00:00How much of an advantage do you think it was for this airman to have been in the kind of
00:05terrain he was in?
00:06Because, I mean, had it been open desert, I mean, he wouldn't have been able to hide anything like as
00:10easily as he could where he was, which was in a mountainous area.
00:14Well, you'd be surprised. The desert is a brilliant place to hide.
00:18It's just a question of where you come down on the ground, who sees you?
00:22The mountainous areas of the Zargos Mountains really helped him quite a bit.
00:27But it also gave him, I understand, a five-kilometer, almost a 10-kilometer trek that he had to do
00:34with injuries.
00:35He was injured coming out of the aircraft, and then he had to evade thousands of people who were looking
00:42for him.
00:43So that did work to his advantage.
00:45It also worked to the advantage of the people who were coming to rescue him as well.

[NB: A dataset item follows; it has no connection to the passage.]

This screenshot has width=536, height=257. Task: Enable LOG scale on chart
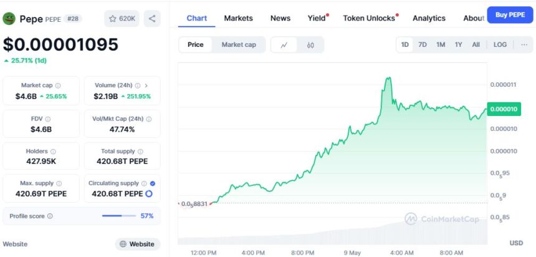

00:50We do have a way of maintaining positive communications with a pilot.
00:55As soon as an aircraft is hit, it makes a loud beacon.
00:59There is a beacon that's in the ejection seat that tells the whole world the aircraft is now ejected.
01:05So we have, you know, how can I put it, thousands of years of combined experience of people who were
01:12shot down from the beginning of World War I through World War II, Vietnam, Korea.
01:17All these wars teaching, you know, giving us the ability to impart that curriculum so that anyone who shot down,
01:25like the pilots we had in Iraq, they felt very confident that even if they were captured, they could endure
01:31the experience due to the training they received.